▶ The task
Rewrite the entries starting with the line that contains "Find the location of a particular element. This" and going on through the line that contains "cutting-speed-cell: 4000 is", replacing "particular" with "specific" and keeping everything else the same. Leave out the pictures.

▶ Excerpted records
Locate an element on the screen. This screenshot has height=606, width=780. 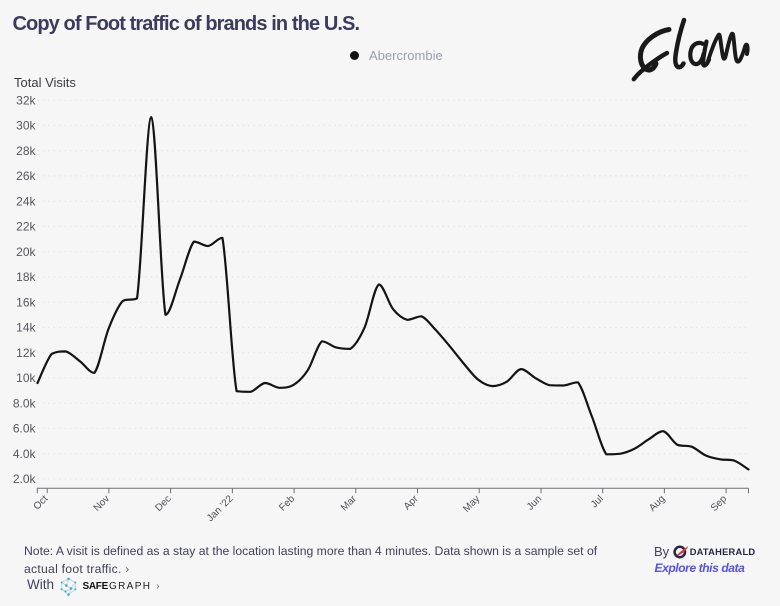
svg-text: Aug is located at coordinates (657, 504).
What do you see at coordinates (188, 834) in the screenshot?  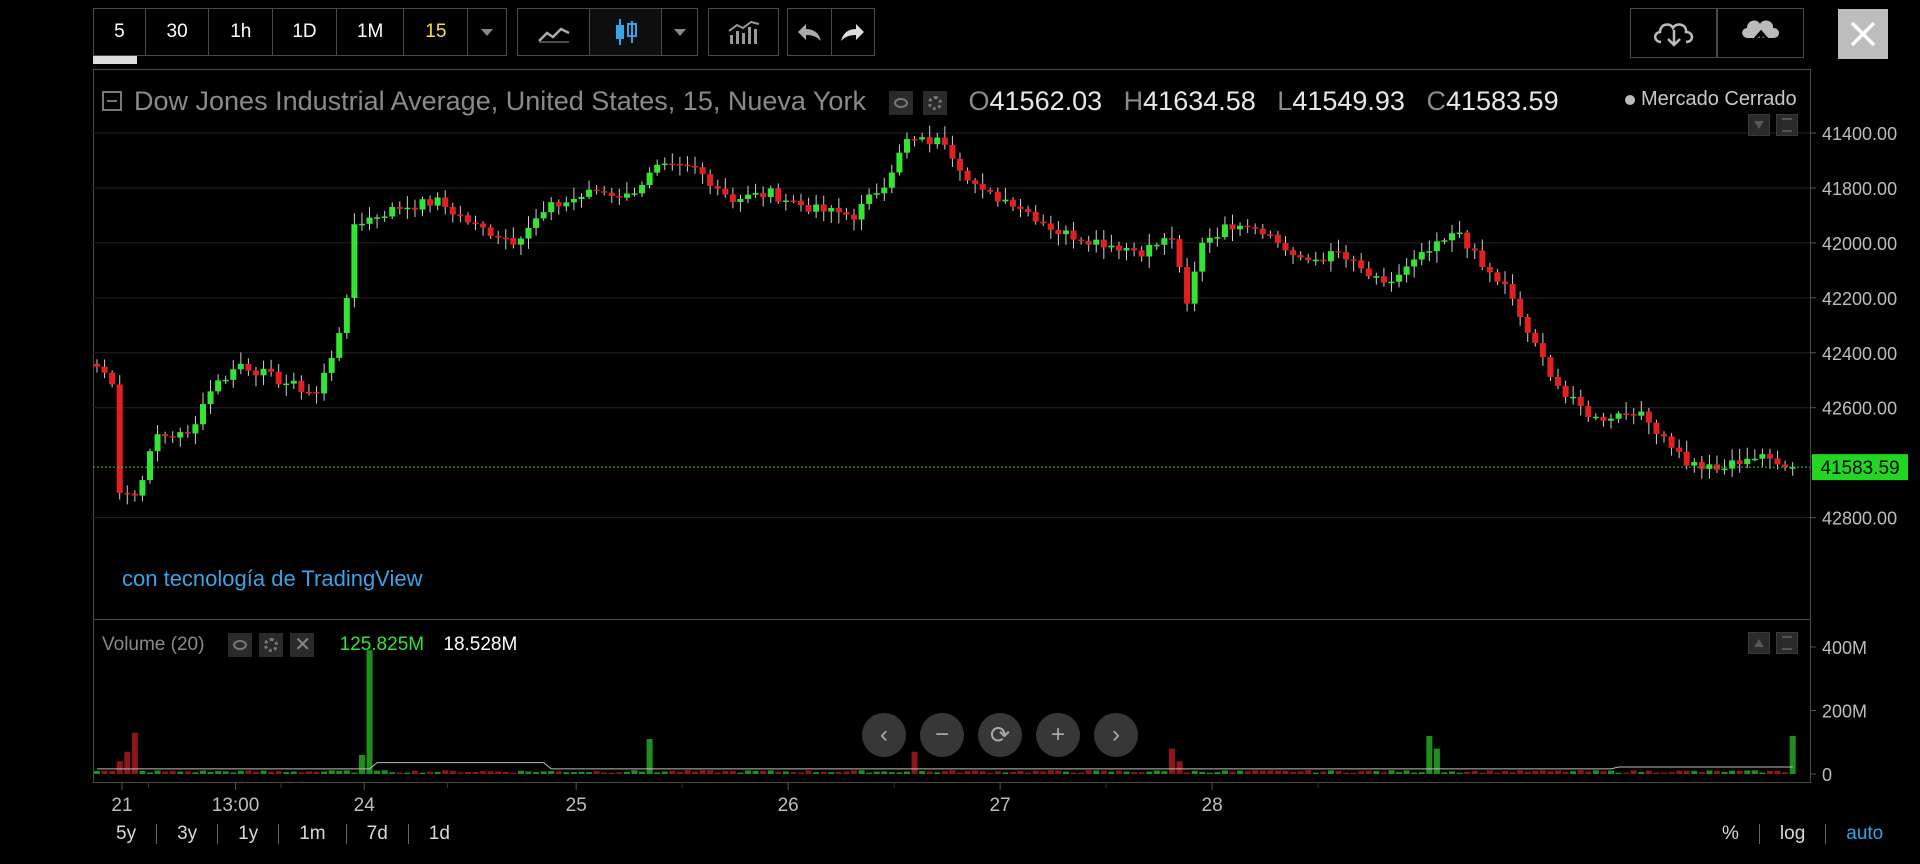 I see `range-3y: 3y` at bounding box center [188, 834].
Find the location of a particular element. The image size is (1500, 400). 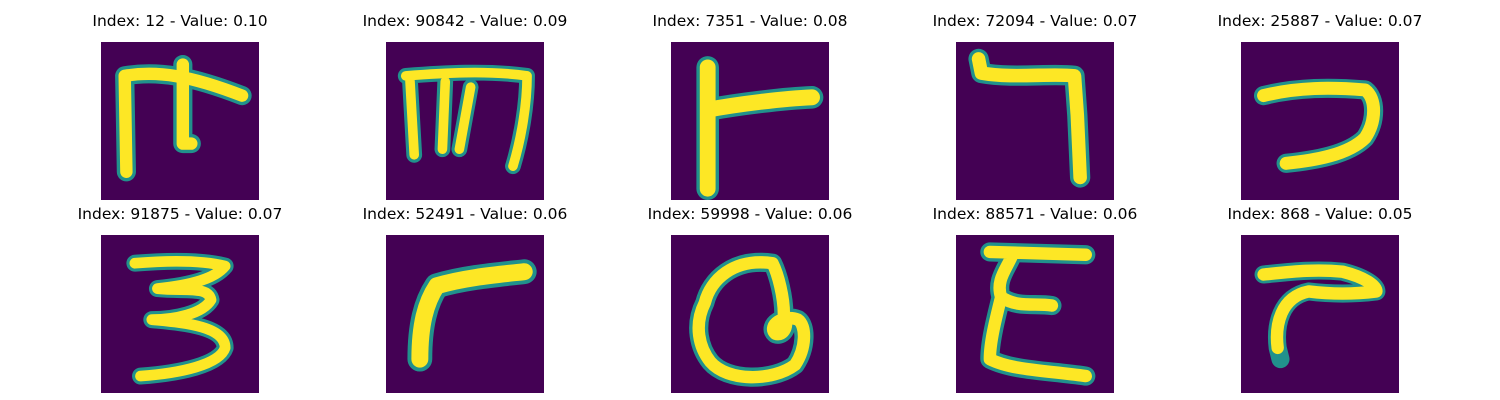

* * *

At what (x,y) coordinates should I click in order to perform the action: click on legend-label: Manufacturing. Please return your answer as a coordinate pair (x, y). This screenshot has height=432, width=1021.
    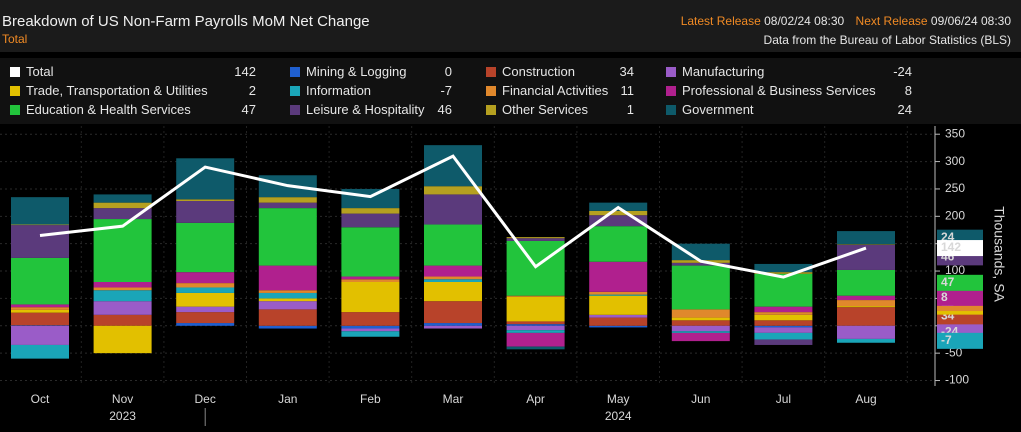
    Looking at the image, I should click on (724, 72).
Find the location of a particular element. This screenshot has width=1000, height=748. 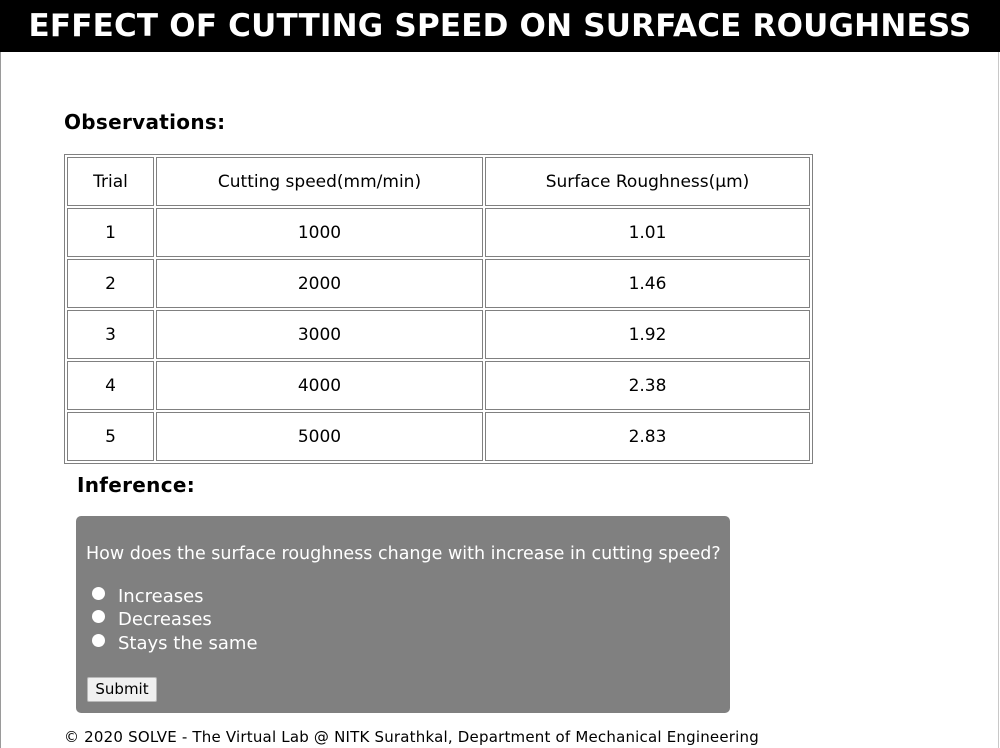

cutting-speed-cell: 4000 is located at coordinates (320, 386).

▶ Your response
Find the location of a specific element. This screenshot has width=1000, height=748. 

cutting-speed-cell: 4000 is located at coordinates (320, 386).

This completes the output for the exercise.